I'm configuring gunicorn (monitored by supervisord and behind an nginx frontend) and got a bit confused about the optimal number of processes to setup.
In the documentation it is clearly explained that:
workers = multiprocessing.cpu_count() * 2 + 1
My machine is a quad core so that should count for 9 workers.
But I want to run several applications, each one listening to a different port.
Should the count then be (truncated):
workers_per_application = int(workers / NUM_APPLICATIONS)
Or should each have the above number of workers?
I think this question actually applies not only to gunicorn but to every similar kind of listening server...

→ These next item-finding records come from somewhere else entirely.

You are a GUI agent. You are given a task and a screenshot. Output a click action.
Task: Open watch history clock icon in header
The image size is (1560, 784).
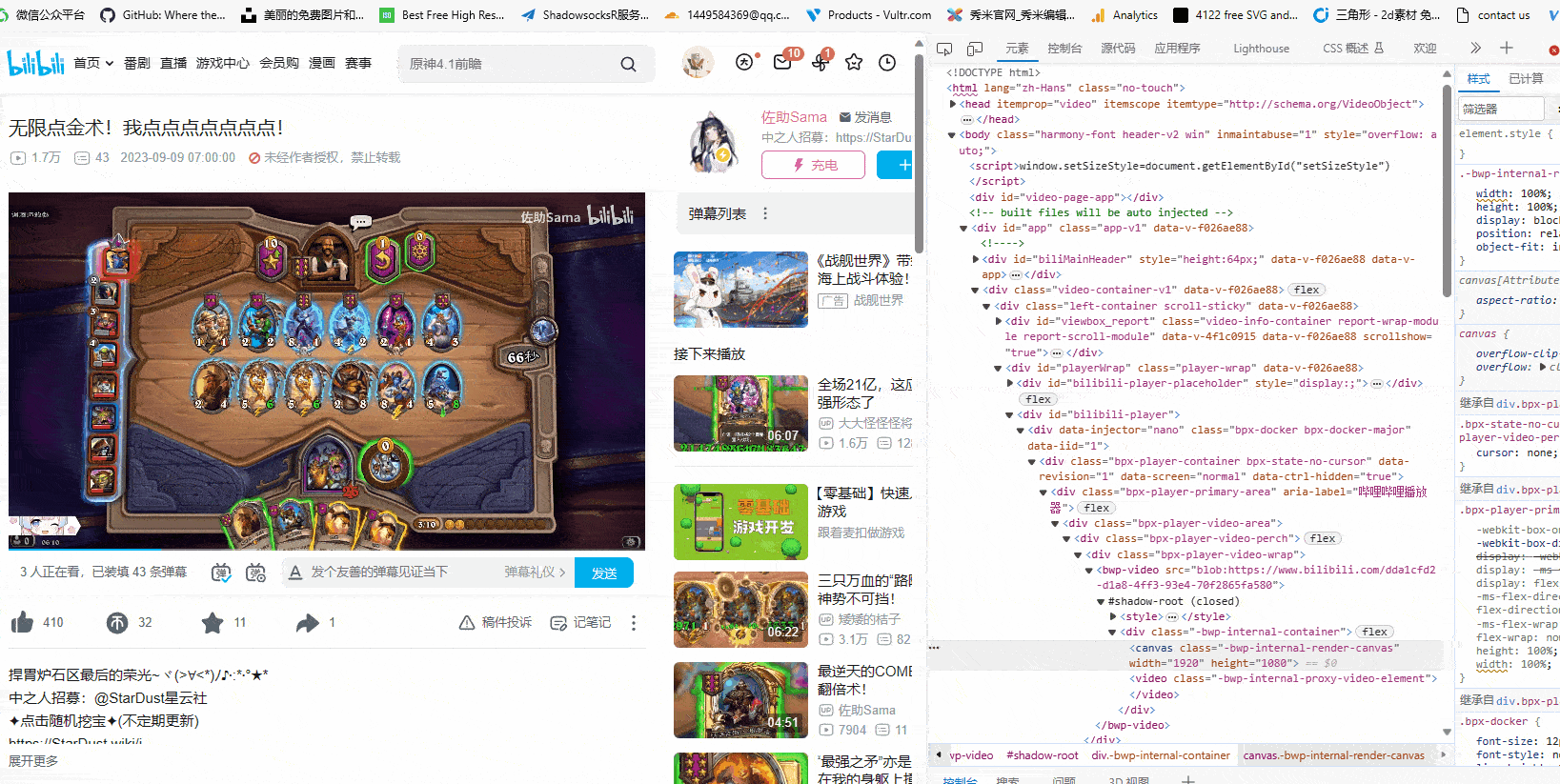point(887,63)
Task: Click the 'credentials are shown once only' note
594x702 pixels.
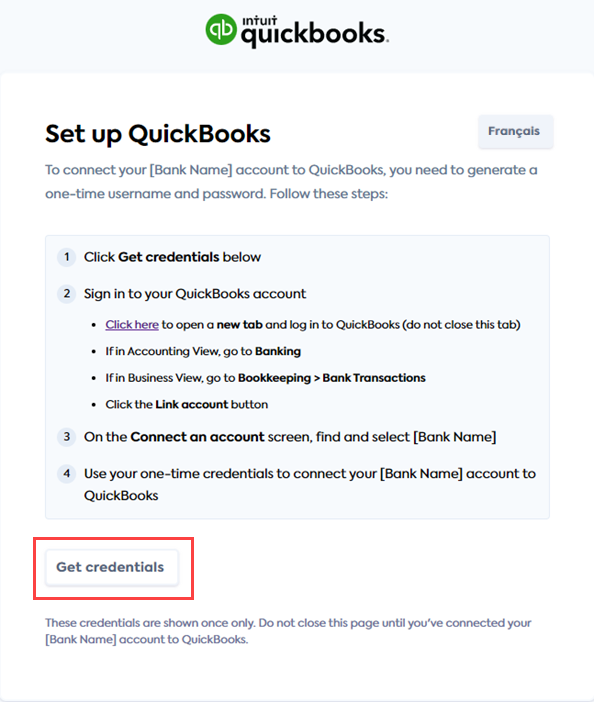Action: click(x=288, y=631)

Honestly, the workers_per_application is more of a performance tweak to ensure your application can consume 100% of the CPU at any time. It does not mean that it will. You can configure all of your applications to have 9 workers... as long as you keep in mind that there is a potential that one application could be working on something very difficult which would cause another to lag/fail-to-respond in time. The whole "cpu_count() * 2 + 1" thing is a suggestion, at-best... and you can add more to it... or less as you deem necessary. I am not sure if the cpu_count() returns the number of physical processors... or the number of CPU cores. A quad-core + hyper-threading might appear to be 8 cores which would translate as 17 processes... or it might only count as 1 ... translating as 3 processes. Fiddle with it & see what happens.
You may want to set a hard-number for that if you want 2 applications to run equally well without seeing much lag caused by the other.